Tetraethyllead is highly toxic, with as little as 6-15mL being enough to induce severe lead poisoning.[63] The hazards of TEL's lead content are heightened due to the compound's volatility and high lipophilicity, enabling it to easily cross the blood-brain barrier and accumulate in the limbic system, frontal cortex, and hippocampus, making chelation therapy ineffective.
Early symptoms of acute exposure to tetraethyllead can manifest as irritation of the eyes and skin, sneezing, fever, vomiting, and a metallic taste in the mouth. Later symptoms of acute TEL poisoning include pulmonary edema, anemia, ataxia, convulsions, severe weight loss, delirium, irritability, hallucinations, nightmares, fever, muscle and joint pain, swelling of the brain, coma, and damage to cardiovascular and renal organs.[64]
Chronic exposure to TEL can cause long-term negative effects such as memory loss, delayed reflexes, neurological problems, insomnia, tremors, psychosis, loss of attention, and an overall decrease in IQ and cognitive function.[65]
The carcinogenity of tetraethyllead is debatable. It is believed to harm the male reproductive system and cause birth defects.[66]

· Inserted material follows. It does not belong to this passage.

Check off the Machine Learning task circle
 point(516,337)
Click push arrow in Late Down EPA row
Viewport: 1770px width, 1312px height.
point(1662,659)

Some neurologists have speculated that the lead phaseout may have caused average IQ levels to rise by several points in the US (by reducing cumulative brain damage throughout the population, especially in the young). For the entire US population, during and after the TEL phaseout, the mean blood lead level dropped from 16 μg/dL in 1976 to only 3 μg/dL in 1991.[68]